Traumatic brain injury (TBI) results in reduced cerebral blood flow (CBF) and low levels of the vasodilator nitric oxide (NO) may be involved. Arginase II negatively regulates NO production through competition for the substrate L-arginine. We determined whether arginase II-deficient (ArgII(-/-)) mice would show improved CBF after TBI through arterial spin-labeling magnetic resonance imaging (MRI). The ArgII(-/-) mice exhibit a significantly improved CBF recovery after trauma in the perilesional brain (P=0.0015) and in various other brain regions. In conclusion, arginase II deficiency leads to a better CBF recovery after TBI and implicates arginase II in hemodynamic processes.

Figure 1

Regions of interest (ROIs) for cerebral blood flow (CBF) calculations. (A–C) Regions of interest and CBF maps for arterial spin labeling (ASL) MRI mouse brain scans. (A) Coronal brain slice used for CBF measurements. (B) Six ROIs were used to determine CBF, three from each hemisphere.
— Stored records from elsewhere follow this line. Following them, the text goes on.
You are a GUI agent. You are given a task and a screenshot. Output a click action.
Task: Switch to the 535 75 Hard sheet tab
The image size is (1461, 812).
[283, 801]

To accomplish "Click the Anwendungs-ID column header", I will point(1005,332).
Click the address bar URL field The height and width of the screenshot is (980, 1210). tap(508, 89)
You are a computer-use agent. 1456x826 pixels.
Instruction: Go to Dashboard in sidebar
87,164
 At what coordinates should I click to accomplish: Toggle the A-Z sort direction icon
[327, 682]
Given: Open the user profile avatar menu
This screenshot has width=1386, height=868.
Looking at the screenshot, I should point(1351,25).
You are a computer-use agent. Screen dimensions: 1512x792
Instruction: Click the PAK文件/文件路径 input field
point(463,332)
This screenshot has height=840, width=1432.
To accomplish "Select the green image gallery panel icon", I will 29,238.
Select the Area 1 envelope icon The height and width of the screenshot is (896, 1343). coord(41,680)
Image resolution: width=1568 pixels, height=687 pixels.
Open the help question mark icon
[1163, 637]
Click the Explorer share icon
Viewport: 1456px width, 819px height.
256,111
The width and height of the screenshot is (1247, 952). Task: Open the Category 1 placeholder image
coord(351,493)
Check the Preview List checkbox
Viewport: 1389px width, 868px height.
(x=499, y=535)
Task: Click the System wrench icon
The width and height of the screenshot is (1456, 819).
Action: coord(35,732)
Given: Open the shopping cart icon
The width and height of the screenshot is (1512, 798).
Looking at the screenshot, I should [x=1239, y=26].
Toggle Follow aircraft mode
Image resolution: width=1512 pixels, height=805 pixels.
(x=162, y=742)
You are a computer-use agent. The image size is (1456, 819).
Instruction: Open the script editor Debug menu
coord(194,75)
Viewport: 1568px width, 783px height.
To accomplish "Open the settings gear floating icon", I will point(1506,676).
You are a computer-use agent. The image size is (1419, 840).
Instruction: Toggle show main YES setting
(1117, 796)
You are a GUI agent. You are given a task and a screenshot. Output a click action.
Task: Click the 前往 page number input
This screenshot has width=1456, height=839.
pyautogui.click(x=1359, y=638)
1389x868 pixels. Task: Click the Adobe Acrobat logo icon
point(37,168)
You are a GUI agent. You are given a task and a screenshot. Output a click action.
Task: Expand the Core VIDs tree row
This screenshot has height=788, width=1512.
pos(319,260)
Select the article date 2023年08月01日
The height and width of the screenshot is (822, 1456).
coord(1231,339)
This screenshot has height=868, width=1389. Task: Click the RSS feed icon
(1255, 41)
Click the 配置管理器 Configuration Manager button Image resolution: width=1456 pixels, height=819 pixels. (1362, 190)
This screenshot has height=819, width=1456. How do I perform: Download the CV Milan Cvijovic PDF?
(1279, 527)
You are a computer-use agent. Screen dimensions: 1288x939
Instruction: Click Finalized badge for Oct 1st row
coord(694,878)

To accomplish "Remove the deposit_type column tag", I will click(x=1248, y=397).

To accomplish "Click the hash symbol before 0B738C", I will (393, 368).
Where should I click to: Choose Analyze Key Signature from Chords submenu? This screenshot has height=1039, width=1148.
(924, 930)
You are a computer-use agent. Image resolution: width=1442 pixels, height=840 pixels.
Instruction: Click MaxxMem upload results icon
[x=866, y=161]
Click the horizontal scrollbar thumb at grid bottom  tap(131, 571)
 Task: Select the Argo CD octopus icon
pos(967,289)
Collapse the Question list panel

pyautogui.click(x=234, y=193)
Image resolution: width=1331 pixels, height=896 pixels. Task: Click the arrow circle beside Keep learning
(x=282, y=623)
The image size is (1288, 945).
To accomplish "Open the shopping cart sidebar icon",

Regions contralateral and ipsilateral to the traumatic brain injury (TBI) (indicated by the red arrow) were chosen in the cortex, subcortex, and striatum. (C) Cerebral blood flow map of an arginase II-deficient (ArgII^−/−) mouse and a wild-type (WT) mouse before TBI, 15 minutes after TBI, and 1 hour after TBI. The ArgII^−/− mice show less CBF blunting and/or better CBF recovery. Maps were created by applying the relative CBF (rCBF) equation (rCBF = λ × 60,000 × ((1/T_1(selective))−(1/T_{1(nonselective)})) to T₁ maps of the brain created from the ASL scans. A color map was applied. Relative CBF units: mL/100 g/minute. Red arrows indicate the site of TBI impact.